▶ [Listed records]:
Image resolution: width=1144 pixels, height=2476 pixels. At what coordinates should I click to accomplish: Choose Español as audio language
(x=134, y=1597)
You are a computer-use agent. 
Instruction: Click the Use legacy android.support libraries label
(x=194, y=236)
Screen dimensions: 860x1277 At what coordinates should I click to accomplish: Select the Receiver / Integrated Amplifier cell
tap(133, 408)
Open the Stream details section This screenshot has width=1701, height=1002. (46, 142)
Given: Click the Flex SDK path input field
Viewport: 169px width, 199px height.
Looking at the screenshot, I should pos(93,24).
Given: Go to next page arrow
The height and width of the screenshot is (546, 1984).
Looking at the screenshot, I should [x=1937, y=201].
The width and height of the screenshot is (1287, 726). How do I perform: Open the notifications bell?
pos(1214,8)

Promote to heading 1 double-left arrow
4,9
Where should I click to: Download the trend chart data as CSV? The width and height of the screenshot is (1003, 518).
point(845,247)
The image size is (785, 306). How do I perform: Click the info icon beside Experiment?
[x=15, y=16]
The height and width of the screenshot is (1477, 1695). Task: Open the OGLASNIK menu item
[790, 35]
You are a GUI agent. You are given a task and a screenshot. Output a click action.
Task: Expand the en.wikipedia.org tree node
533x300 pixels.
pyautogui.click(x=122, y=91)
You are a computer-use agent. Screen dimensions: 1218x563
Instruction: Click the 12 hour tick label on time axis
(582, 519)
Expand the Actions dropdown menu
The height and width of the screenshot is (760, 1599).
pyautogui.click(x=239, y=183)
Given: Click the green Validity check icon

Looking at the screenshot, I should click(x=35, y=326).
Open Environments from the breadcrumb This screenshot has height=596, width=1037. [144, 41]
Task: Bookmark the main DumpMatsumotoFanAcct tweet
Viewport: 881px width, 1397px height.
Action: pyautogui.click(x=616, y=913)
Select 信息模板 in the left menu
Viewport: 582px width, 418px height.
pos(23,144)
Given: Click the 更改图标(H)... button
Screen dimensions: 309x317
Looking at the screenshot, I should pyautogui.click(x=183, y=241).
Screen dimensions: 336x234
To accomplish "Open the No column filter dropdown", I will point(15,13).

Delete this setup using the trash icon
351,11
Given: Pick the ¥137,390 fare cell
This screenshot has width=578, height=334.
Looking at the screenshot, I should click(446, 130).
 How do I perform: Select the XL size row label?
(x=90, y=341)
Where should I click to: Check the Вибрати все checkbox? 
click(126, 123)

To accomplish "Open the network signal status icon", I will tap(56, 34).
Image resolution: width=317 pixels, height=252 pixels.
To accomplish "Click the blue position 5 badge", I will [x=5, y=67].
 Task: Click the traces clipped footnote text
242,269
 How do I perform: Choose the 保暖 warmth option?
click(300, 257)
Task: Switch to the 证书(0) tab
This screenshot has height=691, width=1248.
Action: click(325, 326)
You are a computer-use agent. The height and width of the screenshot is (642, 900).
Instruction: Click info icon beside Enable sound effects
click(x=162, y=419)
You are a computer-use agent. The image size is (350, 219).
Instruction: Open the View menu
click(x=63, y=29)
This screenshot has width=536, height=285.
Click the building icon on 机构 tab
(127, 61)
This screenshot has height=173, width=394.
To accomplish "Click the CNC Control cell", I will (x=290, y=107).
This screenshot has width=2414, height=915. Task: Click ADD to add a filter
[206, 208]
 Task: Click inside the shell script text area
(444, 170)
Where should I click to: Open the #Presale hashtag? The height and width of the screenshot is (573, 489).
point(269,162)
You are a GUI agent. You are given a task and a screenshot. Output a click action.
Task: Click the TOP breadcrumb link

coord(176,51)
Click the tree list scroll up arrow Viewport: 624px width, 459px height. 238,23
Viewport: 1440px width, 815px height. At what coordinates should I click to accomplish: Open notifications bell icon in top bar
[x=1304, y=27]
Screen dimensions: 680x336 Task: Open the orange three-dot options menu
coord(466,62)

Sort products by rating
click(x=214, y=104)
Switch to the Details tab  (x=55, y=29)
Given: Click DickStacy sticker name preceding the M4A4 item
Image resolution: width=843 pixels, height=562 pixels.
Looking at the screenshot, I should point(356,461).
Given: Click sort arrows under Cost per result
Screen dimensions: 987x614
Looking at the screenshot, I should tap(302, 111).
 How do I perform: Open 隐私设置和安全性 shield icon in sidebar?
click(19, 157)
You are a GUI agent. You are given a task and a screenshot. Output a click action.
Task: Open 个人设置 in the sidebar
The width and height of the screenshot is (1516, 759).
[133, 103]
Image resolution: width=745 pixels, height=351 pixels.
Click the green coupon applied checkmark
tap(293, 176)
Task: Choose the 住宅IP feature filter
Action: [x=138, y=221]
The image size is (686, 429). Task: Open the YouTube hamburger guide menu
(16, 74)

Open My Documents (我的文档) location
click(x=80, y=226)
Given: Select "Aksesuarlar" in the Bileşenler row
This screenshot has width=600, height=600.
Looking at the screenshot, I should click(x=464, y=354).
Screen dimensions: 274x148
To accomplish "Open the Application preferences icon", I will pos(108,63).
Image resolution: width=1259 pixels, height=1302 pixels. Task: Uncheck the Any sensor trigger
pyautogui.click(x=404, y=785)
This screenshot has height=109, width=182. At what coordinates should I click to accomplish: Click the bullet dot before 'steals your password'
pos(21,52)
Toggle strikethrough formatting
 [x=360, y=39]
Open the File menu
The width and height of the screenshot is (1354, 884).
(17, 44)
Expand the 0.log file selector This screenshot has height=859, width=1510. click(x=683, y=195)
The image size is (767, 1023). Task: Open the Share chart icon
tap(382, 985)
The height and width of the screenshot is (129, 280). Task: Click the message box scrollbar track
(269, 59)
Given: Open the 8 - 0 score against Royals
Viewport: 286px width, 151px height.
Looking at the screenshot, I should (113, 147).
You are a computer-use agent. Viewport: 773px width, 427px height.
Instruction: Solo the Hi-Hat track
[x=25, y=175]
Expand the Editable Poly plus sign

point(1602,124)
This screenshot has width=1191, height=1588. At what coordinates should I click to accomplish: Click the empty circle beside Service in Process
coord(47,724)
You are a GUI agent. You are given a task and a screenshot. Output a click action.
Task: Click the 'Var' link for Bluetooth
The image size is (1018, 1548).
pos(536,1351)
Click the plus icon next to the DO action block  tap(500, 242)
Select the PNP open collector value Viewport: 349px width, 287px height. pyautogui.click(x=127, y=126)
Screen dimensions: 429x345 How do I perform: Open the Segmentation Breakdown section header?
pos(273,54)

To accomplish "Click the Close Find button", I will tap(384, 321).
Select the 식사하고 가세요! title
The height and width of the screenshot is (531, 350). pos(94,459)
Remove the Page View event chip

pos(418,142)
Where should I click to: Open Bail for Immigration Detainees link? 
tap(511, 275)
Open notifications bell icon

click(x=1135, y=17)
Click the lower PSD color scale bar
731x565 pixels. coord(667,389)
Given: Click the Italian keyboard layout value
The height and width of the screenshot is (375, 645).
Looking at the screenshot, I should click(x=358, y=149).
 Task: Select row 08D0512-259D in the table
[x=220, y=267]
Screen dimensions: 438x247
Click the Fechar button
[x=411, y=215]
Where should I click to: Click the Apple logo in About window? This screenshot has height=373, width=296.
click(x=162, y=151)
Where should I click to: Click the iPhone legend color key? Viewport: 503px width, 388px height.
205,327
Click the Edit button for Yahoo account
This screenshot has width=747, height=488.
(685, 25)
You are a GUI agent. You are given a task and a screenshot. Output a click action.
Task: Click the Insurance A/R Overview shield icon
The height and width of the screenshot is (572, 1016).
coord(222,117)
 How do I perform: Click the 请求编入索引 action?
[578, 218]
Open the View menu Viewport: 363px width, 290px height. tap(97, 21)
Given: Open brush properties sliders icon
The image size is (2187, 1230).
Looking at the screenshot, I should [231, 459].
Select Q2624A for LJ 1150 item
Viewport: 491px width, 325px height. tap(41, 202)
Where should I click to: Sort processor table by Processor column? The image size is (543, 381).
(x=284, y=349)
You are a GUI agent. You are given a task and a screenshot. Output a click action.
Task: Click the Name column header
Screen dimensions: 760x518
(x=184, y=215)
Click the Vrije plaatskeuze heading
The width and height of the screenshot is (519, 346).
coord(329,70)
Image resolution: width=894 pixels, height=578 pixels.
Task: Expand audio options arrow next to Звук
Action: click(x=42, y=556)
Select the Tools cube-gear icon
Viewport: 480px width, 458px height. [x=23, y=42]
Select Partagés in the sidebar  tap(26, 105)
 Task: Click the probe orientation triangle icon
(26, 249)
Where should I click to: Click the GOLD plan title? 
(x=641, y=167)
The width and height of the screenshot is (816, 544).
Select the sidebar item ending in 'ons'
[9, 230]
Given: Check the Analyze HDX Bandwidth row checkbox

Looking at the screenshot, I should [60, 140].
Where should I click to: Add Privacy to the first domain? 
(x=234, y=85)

▶ [Aim of the exercise]: Count how many lines of the material above contain the string "color". Reply with the number alone.

▶ [Final result]: 2